Ottavio e Pantalone.
Ottavio. (Ora è il tempo di chiedergli li cinquanta zecchini). (da sè)
Pantalone. Anca questa l’avemo giustada
Ottavio. Ecco qui; in oggi non si può sperare d’avere un piacere da un parente, da un patriotto.
Pantalone. No parlemo più del passà. La xe giustada, e giustada sia.
Ottavio. Un amico del vostro cuore non si trova sì facilmente.
Pantalone. Co posso, fazzo servizio volentieri; e co se tratta de far una pase, mi vago a nozze.
Ottavio. Vi sono obbligato dell’altro favore che fatto mi avete.
Pantalone. De che?

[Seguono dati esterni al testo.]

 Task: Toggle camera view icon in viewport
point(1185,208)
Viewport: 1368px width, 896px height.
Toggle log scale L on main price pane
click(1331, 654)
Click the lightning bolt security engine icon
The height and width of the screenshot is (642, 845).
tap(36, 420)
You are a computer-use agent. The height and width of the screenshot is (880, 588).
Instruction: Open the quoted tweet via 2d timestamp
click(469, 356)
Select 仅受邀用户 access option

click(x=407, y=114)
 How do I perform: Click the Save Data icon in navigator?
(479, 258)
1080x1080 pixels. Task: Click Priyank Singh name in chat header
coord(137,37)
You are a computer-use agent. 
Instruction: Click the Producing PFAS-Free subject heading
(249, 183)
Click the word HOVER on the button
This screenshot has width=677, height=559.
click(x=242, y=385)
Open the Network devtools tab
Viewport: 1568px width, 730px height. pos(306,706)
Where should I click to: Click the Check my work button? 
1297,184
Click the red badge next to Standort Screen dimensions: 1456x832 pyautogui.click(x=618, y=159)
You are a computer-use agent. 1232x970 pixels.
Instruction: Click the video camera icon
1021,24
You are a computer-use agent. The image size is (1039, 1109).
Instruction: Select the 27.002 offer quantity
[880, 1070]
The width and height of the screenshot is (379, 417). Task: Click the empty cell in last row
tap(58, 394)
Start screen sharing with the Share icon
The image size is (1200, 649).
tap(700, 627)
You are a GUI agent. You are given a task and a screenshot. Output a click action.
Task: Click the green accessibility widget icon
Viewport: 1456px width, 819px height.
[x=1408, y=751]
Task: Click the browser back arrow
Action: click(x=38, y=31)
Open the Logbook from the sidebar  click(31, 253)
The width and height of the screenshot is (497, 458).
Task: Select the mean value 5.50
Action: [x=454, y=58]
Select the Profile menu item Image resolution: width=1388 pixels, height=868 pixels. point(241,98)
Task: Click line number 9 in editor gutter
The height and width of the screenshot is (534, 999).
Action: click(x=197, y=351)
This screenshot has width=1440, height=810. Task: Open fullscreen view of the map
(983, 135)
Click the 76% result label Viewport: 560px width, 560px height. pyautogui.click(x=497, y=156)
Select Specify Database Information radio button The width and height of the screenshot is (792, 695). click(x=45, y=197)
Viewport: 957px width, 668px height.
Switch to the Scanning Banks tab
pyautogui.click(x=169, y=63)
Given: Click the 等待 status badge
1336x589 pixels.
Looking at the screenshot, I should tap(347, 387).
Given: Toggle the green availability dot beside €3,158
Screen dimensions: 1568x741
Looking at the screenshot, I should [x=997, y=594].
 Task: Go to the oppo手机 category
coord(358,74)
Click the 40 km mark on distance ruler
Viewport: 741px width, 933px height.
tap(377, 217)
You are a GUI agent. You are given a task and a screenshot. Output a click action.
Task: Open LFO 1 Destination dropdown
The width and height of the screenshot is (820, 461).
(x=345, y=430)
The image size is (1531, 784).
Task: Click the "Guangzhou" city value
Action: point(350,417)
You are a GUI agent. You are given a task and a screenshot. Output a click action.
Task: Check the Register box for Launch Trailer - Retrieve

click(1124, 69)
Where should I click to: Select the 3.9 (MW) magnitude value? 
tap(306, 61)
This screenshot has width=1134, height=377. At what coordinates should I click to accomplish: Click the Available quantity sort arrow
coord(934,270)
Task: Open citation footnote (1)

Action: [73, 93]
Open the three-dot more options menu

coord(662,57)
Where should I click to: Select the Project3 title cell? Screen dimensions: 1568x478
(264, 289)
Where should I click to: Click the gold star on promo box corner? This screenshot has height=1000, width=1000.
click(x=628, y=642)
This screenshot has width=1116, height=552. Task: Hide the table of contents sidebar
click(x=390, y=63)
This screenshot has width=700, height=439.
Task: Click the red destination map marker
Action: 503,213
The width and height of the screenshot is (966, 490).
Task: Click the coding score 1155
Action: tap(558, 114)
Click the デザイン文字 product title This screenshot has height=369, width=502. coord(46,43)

Dei quaranta ducati d’arzento? L’ho fatto per la vostra reputazion, e anca per la mia. El vostro anello el xe in tele mie man; el xe seguro; ma senza vostro incomodo, co poderè, per mi no ve stè a travaggiar.
Ottavio. Spero che quanto prima mi verrà una rimessa di Livorno. Intanto, per dirla, aveva bisogno d’un altro po’ di denaro.
Pantalone. (Ho inteso). (da sè) Come va la vostra lite?
Ottavio. Anche questa mi affligge; e ogni giorno ci vogliono de’ denari.
Pantalone. Ghe vol pazienza. Le liti xe tormentose. Mi per altro non ho mai litigà co nissun. Se ho avù d’aver, m’ho fatto pagar; e a Palazzo non ho mai speso un soldo.
Ottavio. Caro signor Pantalone, vorrei...
Pantalone. Se tratta de assae in sta vostra lite?
Ottavio. Si tratta di dodicimila scudi, e spero di guadagnarla. Però trovandomi ora in bisogno...
Pantalone. Xe un pezzo che sè a Venezia?
Ottavio. Pur troppo, e mi costa un tesoro; però trovandomi ora in bisogno...
Pantalone. L’amicizia della siora Flamminia l’aveu fatta qua, o a Livorno?